Without any pictures, retype exactly the lines from the one with "Where should I" through the final line of the records.

# # # #

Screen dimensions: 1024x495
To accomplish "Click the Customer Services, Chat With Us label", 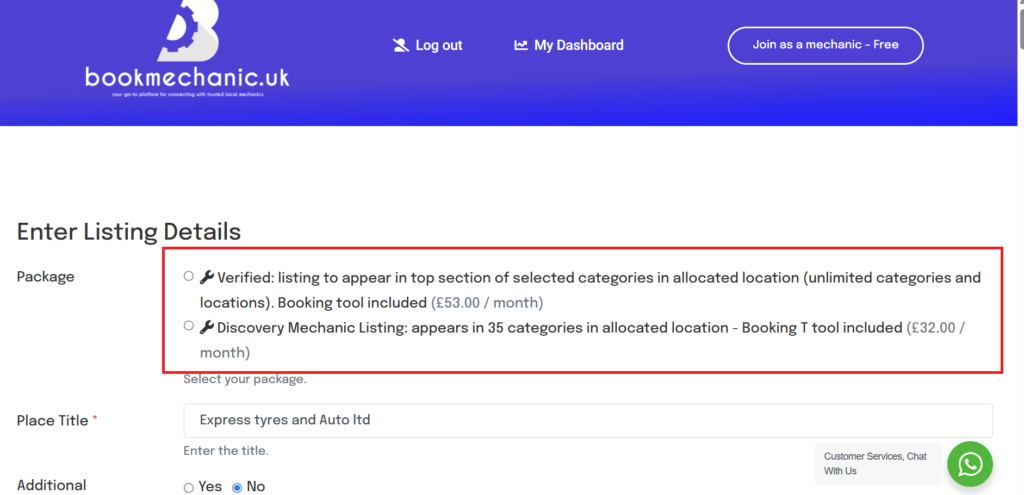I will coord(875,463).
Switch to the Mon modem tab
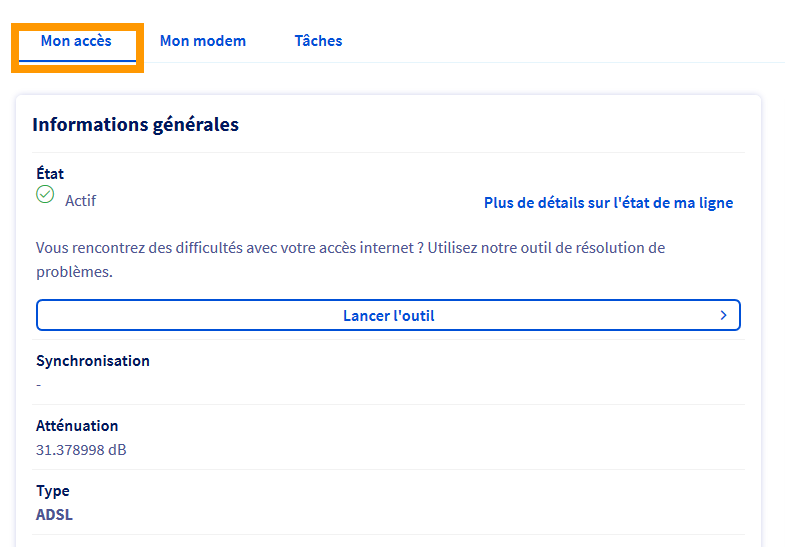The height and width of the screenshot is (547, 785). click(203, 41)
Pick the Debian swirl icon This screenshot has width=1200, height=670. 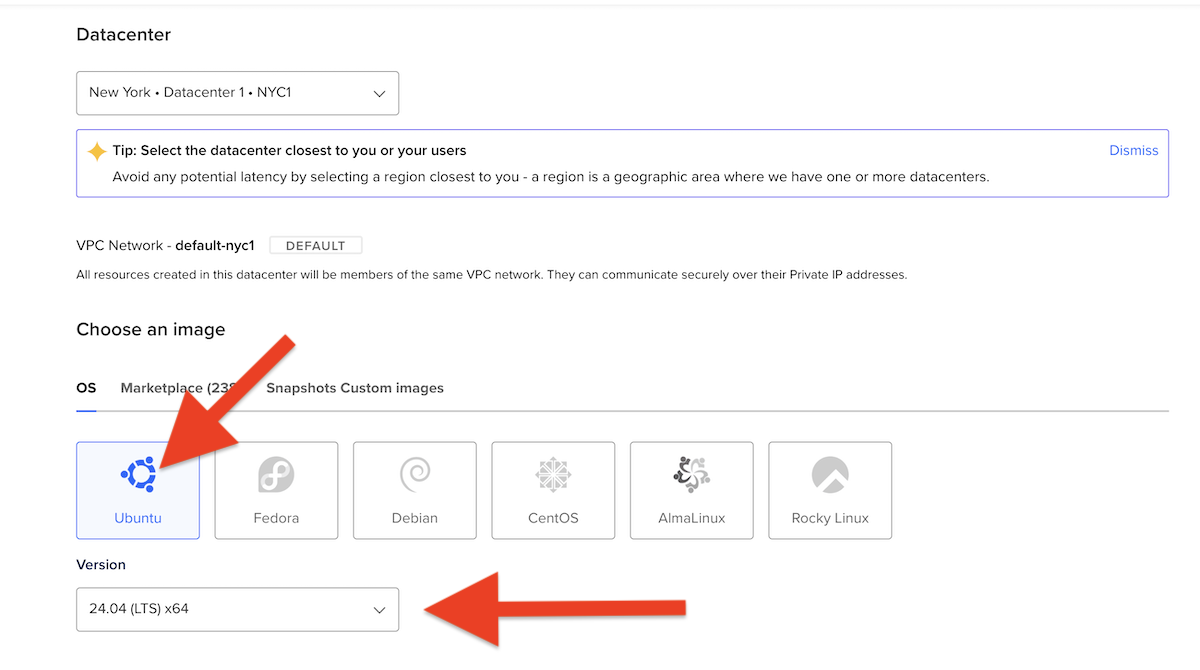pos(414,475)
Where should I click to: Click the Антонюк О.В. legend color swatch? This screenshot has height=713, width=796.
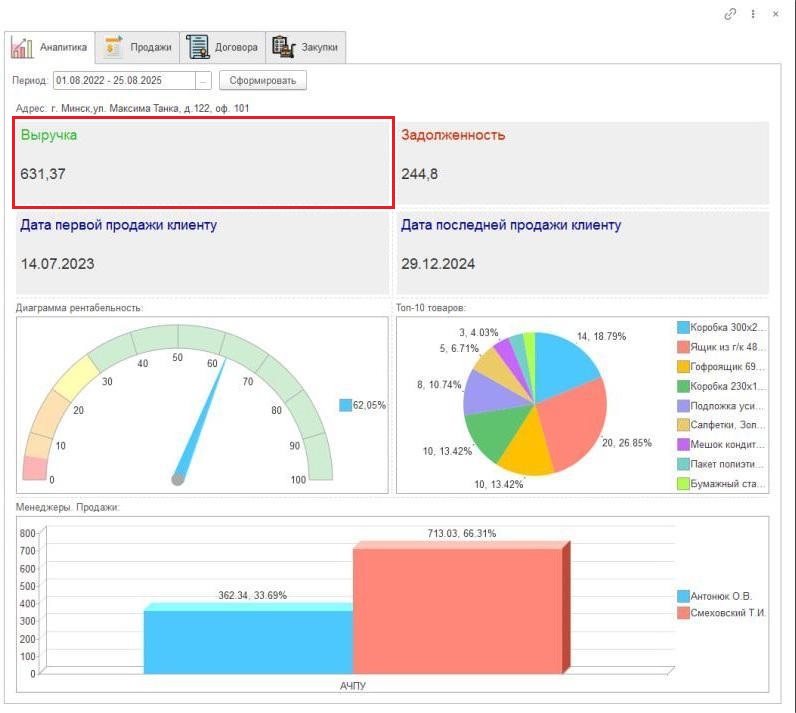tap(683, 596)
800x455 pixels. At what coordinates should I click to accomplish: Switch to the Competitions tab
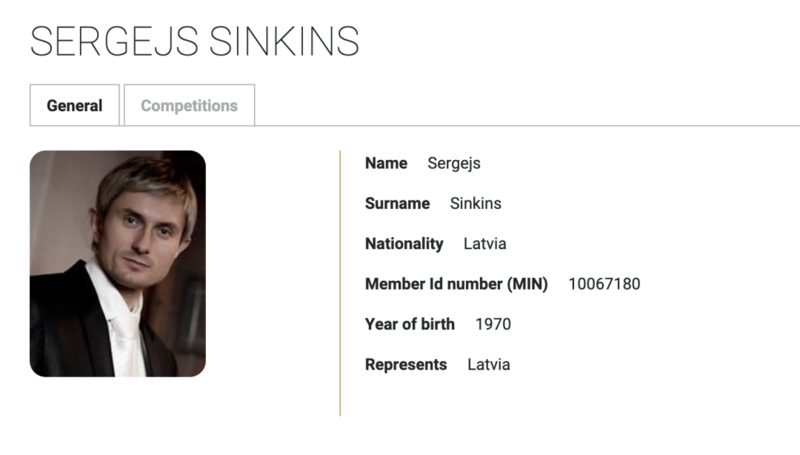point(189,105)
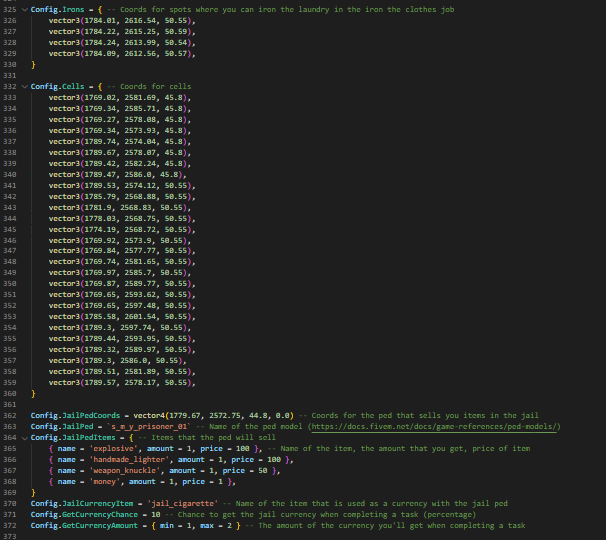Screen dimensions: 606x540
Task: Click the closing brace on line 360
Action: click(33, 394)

# # # #

EXERCISE RESULT:
Where should I click to: Click the Антонюк О.В. legend color swatch? This screenshot has height=713, width=796.
tap(683, 596)
800x455 pixels. At what coordinates should I click to accomplish: Switch to the Competitions tab
point(189,105)
Screen dimensions: 606x540
Task: Click the closing brace on line 360
Action: click(33, 394)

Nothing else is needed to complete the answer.